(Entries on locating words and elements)
______________________________

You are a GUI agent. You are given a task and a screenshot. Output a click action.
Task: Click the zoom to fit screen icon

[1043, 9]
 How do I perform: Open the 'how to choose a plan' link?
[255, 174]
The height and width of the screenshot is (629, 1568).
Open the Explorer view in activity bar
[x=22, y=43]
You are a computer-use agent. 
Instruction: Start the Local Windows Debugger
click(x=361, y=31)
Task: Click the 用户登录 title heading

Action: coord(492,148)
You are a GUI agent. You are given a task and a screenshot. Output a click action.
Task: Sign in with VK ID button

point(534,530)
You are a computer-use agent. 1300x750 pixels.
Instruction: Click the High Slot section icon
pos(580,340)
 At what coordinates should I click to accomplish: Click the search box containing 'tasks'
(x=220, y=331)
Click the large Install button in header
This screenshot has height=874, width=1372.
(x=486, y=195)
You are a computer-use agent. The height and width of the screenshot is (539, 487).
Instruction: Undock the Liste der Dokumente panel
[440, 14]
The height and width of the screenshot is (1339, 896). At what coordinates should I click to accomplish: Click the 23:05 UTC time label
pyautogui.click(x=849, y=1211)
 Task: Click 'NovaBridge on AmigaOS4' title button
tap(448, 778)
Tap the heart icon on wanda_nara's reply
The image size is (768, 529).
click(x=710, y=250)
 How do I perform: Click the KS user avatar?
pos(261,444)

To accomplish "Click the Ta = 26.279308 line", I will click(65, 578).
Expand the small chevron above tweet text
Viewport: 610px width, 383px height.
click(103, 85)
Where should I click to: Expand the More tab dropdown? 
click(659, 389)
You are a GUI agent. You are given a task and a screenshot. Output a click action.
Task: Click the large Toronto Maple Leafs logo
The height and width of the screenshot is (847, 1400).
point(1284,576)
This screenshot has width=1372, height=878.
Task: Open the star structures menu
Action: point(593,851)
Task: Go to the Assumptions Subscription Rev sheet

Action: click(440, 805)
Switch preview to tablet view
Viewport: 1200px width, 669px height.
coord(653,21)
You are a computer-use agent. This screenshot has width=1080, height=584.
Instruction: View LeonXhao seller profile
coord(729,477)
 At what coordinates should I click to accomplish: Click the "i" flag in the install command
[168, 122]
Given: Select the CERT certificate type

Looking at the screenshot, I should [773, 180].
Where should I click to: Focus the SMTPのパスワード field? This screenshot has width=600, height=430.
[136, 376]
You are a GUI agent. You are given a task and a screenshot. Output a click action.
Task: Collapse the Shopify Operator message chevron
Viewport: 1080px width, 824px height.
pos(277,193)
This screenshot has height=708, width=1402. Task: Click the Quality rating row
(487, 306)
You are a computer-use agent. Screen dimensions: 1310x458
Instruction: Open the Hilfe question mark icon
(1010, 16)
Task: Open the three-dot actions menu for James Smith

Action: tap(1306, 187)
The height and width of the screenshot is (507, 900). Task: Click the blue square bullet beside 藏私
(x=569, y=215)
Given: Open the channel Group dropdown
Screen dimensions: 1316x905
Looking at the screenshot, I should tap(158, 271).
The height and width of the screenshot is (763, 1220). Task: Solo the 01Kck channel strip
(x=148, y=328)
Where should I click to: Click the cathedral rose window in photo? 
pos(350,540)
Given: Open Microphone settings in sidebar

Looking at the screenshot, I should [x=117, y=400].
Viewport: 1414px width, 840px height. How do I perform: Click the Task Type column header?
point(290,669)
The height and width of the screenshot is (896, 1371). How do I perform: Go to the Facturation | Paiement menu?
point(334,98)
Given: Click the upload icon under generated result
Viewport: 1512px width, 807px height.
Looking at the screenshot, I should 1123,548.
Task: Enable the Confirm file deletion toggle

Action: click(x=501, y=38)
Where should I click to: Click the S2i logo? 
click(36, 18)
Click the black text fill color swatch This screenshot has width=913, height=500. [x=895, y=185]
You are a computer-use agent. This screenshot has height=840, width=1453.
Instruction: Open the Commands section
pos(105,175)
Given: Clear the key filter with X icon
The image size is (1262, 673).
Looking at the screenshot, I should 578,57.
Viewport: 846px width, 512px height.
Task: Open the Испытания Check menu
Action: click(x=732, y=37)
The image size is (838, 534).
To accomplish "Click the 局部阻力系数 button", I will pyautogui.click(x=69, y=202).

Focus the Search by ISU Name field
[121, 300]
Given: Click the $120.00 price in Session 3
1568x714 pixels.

______________________________

**Description of the task**
Could you set down all of the items above again, word for word?

**Response for this exercise**
You are a GUI agent. You are given a task and a screenshot. Output a click action.
Task: Click the zoom to fit screen icon

[1043, 9]
 How do I perform: Open the 'how to choose a plan' link?
[255, 174]
The height and width of the screenshot is (629, 1568).
Open the Explorer view in activity bar
[x=22, y=43]
You are a computer-use agent. 
Instruction: Start the Local Windows Debugger
click(x=361, y=31)
Task: Click the 用户登录 title heading

Action: coord(492,148)
You are a GUI agent. You are given a task and a screenshot. Output a click action.
Task: Sign in with VK ID button

point(534,530)
You are a computer-use agent. 1300x750 pixels.
Instruction: Click the High Slot section icon
pos(580,340)
 At what coordinates should I click to accomplish: Click the search box containing 'tasks'
(x=220, y=331)
Click the large Install button in header
This screenshot has height=874, width=1372.
(x=486, y=195)
You are a computer-use agent. The height and width of the screenshot is (539, 487).
Instruction: Undock the Liste der Dokumente panel
[440, 14]
The height and width of the screenshot is (1339, 896). At what coordinates should I click to accomplish: Click the 23:05 UTC time label
pyautogui.click(x=849, y=1211)
 Task: Click 'NovaBridge on AmigaOS4' title button
tap(448, 778)
Tap the heart icon on wanda_nara's reply
The image size is (768, 529).
click(x=710, y=250)
 How do I perform: Click the KS user avatar?
pos(261,444)

To accomplish "Click the Ta = 26.279308 line", I will click(65, 578).
Expand the small chevron above tweet text
Viewport: 610px width, 383px height.
click(103, 85)
Where should I click to: Expand the More tab dropdown? 
click(659, 389)
You are a GUI agent. You are given a task and a screenshot. Output a click action.
Task: Click the large Toronto Maple Leafs logo
The height and width of the screenshot is (847, 1400).
point(1284,576)
This screenshot has width=1372, height=878.
Task: Open the star structures menu
Action: point(593,851)
Task: Go to the Assumptions Subscription Rev sheet

Action: click(440, 805)
Switch preview to tablet view
Viewport: 1200px width, 669px height.
coord(653,21)
You are a computer-use agent. This screenshot has width=1080, height=584.
Instruction: View LeonXhao seller profile
coord(729,477)
 At what coordinates should I click to accomplish: Click the "i" flag in the install command
[168, 122]
Given: Select the CERT certificate type

Looking at the screenshot, I should [773, 180].
Where should I click to: Focus the SMTPのパスワード field? This screenshot has width=600, height=430.
[136, 376]
You are a GUI agent. You are given a task and a screenshot. Output a click action.
Task: Collapse the Shopify Operator message chevron
Viewport: 1080px width, 824px height.
pos(277,193)
This screenshot has height=708, width=1402. Task: Click the Quality rating row
(487, 306)
You are a computer-use agent. Screen dimensions: 1310x458
Instruction: Open the Hilfe question mark icon
(1010, 16)
Task: Open the three-dot actions menu for James Smith

Action: tap(1306, 187)
The height and width of the screenshot is (507, 900). Task: Click the blue square bullet beside 藏私
(x=569, y=215)
Given: Open the channel Group dropdown
Screen dimensions: 1316x905
Looking at the screenshot, I should tap(158, 271).
The height and width of the screenshot is (763, 1220). Task: Solo the 01Kck channel strip
(x=148, y=328)
Where should I click to: Click the cathedral rose window in photo? 
pos(350,540)
Given: Open Microphone settings in sidebar

Looking at the screenshot, I should [x=117, y=400].
Viewport: 1414px width, 840px height. How do I perform: Click the Task Type column header?
point(290,669)
The height and width of the screenshot is (896, 1371). How do I perform: Go to the Facturation | Paiement menu?
point(334,98)
Given: Click the upload icon under generated result
Viewport: 1512px width, 807px height.
Looking at the screenshot, I should 1123,548.
Task: Enable the Confirm file deletion toggle

Action: click(x=501, y=38)
Where should I click to: Click the S2i logo? 
click(36, 18)
Click the black text fill color swatch This screenshot has width=913, height=500. [x=895, y=185]
You are a computer-use agent. This screenshot has height=840, width=1453.
Instruction: Open the Commands section
pos(105,175)
Given: Clear the key filter with X icon
The image size is (1262, 673).
Looking at the screenshot, I should 578,57.
Viewport: 846px width, 512px height.
Task: Open the Испытания Check menu
Action: click(x=732, y=37)
The image size is (838, 534).
To accomplish "Click the 局部阻力系数 button", I will pyautogui.click(x=69, y=202).

Focus the Search by ISU Name field
[121, 300]
Given: Click the $120.00 price in Session 3
1568x714 pixels.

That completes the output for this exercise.